A tribute to Mr. Mims is planned at the Black Harvest Film Festival next month at the School of the Art Institute’s Gene Siskel Film Center, according to Jean de St. Aubin, the center’s executive director.

She said Mr Mims continues to work as a programmer and consultant for the festival, which is now in its 28th year.

“He knew all about cinema, which he always called ‘images,'” de St. Aubin said.

Mr. Mims has commented on movies on DVD and Blu-ray. He taught screenwriting at the DuSable Black History Museum and Education Center. He has appeared on film panels and hosted and produced the “Bad Mutha’ Film Show” on WHPK-FM. And he wrote reviews for N’DIGO, for which he also interviewed movie stars.

“He wrote with great depth about movies…at a time when film noir wasn’t really covered,” said N’DIGO founder Hermene Hartman.

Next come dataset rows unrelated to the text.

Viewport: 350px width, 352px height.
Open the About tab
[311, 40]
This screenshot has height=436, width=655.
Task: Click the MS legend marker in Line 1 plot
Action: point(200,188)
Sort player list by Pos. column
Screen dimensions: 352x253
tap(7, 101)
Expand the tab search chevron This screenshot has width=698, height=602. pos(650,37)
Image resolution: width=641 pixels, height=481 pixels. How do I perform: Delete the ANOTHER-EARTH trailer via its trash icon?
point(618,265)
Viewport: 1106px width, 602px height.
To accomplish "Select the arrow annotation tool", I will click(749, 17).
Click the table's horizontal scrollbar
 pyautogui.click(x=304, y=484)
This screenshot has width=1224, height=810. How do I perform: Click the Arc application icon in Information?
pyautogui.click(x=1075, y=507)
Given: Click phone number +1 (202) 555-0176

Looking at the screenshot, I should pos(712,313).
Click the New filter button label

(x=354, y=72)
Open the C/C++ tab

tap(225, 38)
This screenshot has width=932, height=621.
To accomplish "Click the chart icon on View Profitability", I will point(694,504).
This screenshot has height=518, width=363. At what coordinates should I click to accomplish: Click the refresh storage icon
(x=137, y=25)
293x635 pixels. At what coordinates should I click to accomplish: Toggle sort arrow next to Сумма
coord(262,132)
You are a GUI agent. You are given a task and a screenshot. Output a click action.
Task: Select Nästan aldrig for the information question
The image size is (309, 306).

“He’s helped so many people,” said filmmaker Barbara E. Allen. “He was reading people’s scripts. He gave them grades. He encouraged people. He helped build a generation of black filmmakers.

Additionally, she said, “He was hilarious. When he looked over those glasses, you knew “sergio-ism” was coming.

In 2003, he hosted a series of lectures at the Film Center titled “Images of the Black Male in American Cinema”. His choices ranged from the 1915 film “The Birth of a Nation” to 1978’s “Blue Collar” to “Menace II Society,” released in 1993.

“It certainly wasn’t limited to black cinema,” de St. Aubin said. “He was just a film specialist.”

Mr Mims, who attended the University of Illinois at Chicago, “was a movie buff as far back as I can remember, ever since he watched ‘Jason and the Argonauts,’ a 1963 film, his sister Lisa said. Mims, an Indianapolis doctor.

In the early 1980s, Mr. Mims helped found Chicago’s Blacklight Film Festival of Black International Cinema.

When the Blacklight festival was about to disband, Mr. Mims stepped in to launch the Black Harvest Film Festival with Barbara Scharres, who ran programming at the Film Center at the School of the Art Institute of Chicago, according to de St. Aubin .

“The idea of ​​a black film festival 27 years ago was still a very, very new thing,” Mr Mims said in a interview published on the SAIC website. “Even though there have always been black filmmakers and black cinema and independent black filmmakers since the era of silence…a black filmmaker was lucky if his film was screened at any film festival .”

In addition to being an expert on dark treasures of 1930s and 1940s noir cinema, “he loved blaxploitation films from the 1970s to all the Oscar winners,” his sister said. “When I was a kid, he took me to State-Lake to see a martial arts movie.”

He loved classical music and movie soundtracks, especially Maurice Jarre’s music for the 1966 film Is Paris Burning? He loved the films of Yul Brynner and the songs from his Broadway musical “The King and I”.

Monroe Anderson, who edited Mr. Mims’ film column at N’DIGO, said the writer had a wide range of cultural interests: “He was into classical music and the WWF.”

In addition to her sister, survivors include her mother Gladys and another sister, Judith. They hope to create a foundation in his memory to help black students interested in film.

“I saw the importance of Black Harvest, but I had no idea it would last this long,” Mr. Mims said in the SAIC article. “But now it’s part of me. I will continue to do so for as long as I can.